Run scripts to move and transform data leveraging Vantage
Many Teradata customers are interested in integrating Teradata Vantage with Microsoft Azure First Party Services. This Getting Started Guide will help you to connect Teradata Vantage using Azure Data Factory Custom Activity feature.
Although this approach has been implemented and tested internally, it is offered on an as-is basis. Microsoft does not provide validation of Teradata Vantage using Azure Data Factory Custom Activity feature.
Disclaimer: This guide includes content from both Microsoft and Teradata product documentation.
Overview
We will use the Teradata Access Module for Azure LOAD script for high-speed data movement from Azure Blob Storage to Teradata Vantage followed by a BTEQ script for further in-database transformation using the
Azure Data Factory Custom Activity feature.
Azure Data Factory is a cloud-based data integration service that allows you to create data-driven workflows in the cloud for orchestrating and automating data movement and data transformation.
There are two types of activities that you can use in an Azure Data Factory pipeline.
The current, ODBC-based
Azure Data Factory Teradata Connector supports data movement with Vantage being a data source but does not support data transformation activities using the DataFlow feature.
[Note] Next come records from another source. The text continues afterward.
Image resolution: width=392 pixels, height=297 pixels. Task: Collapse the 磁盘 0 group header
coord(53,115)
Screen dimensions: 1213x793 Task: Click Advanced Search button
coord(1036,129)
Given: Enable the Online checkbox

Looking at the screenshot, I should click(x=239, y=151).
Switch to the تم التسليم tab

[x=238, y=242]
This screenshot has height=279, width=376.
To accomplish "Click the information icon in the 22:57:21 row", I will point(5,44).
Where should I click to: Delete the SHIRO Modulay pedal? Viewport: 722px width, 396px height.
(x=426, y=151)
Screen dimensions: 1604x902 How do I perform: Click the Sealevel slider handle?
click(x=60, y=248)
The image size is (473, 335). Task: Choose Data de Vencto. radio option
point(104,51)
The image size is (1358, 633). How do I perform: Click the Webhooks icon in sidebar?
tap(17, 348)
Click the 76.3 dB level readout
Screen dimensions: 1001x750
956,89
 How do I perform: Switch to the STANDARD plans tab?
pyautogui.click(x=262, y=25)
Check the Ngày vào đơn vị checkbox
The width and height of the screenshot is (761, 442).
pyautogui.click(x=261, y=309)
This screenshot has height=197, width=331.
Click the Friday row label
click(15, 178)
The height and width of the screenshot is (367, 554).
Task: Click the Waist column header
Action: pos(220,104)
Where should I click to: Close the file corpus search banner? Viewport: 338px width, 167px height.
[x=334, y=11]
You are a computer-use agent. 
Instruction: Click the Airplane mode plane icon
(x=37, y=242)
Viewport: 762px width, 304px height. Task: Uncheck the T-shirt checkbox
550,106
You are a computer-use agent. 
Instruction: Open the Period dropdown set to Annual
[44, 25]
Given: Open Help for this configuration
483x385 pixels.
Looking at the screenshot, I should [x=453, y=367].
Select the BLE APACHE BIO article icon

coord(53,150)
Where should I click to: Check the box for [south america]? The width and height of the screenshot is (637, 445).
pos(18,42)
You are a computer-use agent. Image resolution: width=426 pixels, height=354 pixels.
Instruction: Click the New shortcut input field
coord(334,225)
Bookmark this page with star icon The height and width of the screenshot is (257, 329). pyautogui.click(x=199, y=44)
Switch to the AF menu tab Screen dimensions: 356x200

Some customers have large data movement requirements where ODBC may not perform, or they need to transform or process data in a way that isn't supported by Data Factory. Fortunately, you can create a
Custom Activity with your own data movement or transformation logic and use the activity in a pipeline in Data Factory. The custom activity runs your customized code logic on an
Azure Batch pool of virtual machines.
This is a diagram of the workflow. You will need to install the Vantage client software on a compute node.
Prerequisites
You are expected to be familiar with Azure services and Teradata.
You will need the following accounts, objects, and systems. Links have been included with setup instructions.
Getting Started
For Azure Data Factory Custom Activity to run scripts against Vantage, you need a Azure Blob Storage account and container, an Azure Batch Service account and pool of compute nodes (i.e. Windows or Linux VM), Vantage client software on a virtual machine, and scripts in an Azure Blob Storage account. Finally, we will create Azure Data Factory pipeline job using Custom Activity feature to execute your scripts on the compute node VM against Vantage.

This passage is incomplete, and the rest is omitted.